Beyond cProfile: Choosing the right tool for performance optimization
Note: This article is based on a talk I gave at PyGotham 2019. You can watch the video here.
Your Python program is too slow. Maybe your web application can’t keep up, or certain queries are taking a long time. Maybe you have a batch program that takes hours or even days to run.
How do you speed up?
The basic process you’re likely to follow is:
- Choose the right tool to measure speed.
- Use the tool to figure out the bottleneck.
- Fix the bottleneck.
This article will focus on the first step: choosing the right tool. And in particular, it will cover:
- cProfile: The Python standard library deterministic profiler.
- Pyinstrument: A sampling profiler.
- Eliot: A logging library.
I won’t go into a huge amount of detail about how to use these tools, because the goal is to help you choose the right one. But I will explain what these tools do, and when and why you would choose one over the other.
cProfile: A deterministic profiler
The cProfile profiler is built-in to Python, so you’ve probably heard of it, and it may be the default tool you use. It works by tracing every function call in a program. That’s why it’s a deterministic profiler: if you run it with the same inputs it’ll give the same output.
By default cProfile measures process CPU—how much CPU your process has used so far. You should always ask what your profiler is measuring, because different measures can detect different problems. Measuring CPU means you can’t detect slowness caused by other causes, like waiting for a response from a database query.
While cProfile is always available in your Python install, it also has some problems—and as you’ll see, most of the time you don’t want to use it.

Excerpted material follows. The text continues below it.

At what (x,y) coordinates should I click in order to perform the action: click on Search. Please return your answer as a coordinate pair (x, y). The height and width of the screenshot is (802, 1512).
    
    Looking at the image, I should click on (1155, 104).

Using cProfile is pretty easy. If you have a script you usually run directly like so:
$ python benchmark.py 7855 messages/sec
Then you can just prefix
python -m cProfile to run it under the profiler:
$ python -m cProfile benchmark.py 1444992 function calls (1443814 primitive calls) in 1.208 seconds Ordered by: cumulative time ncalls tottime percall cumtime percall filename:lineno(function) 1 0.000 0.000 1.208 1.208 benchmark.py:7(<module>) 1 0.048 0.048 1.151 1.151 benchmark.py:21(run) 50000 0.031 0.000 0.657 0.000 _output.py:182(write) 50000 0.045 0.000 0.618 0.000 _output.py:73(send) 50000 0.064 0.000 0.566 0.000 _output.py:452(__call__) ... a million more lines of output ...
There’s also a Python profiling API, so you can profile particular functions in a Python interpreter prompt or a Jupyter notebook.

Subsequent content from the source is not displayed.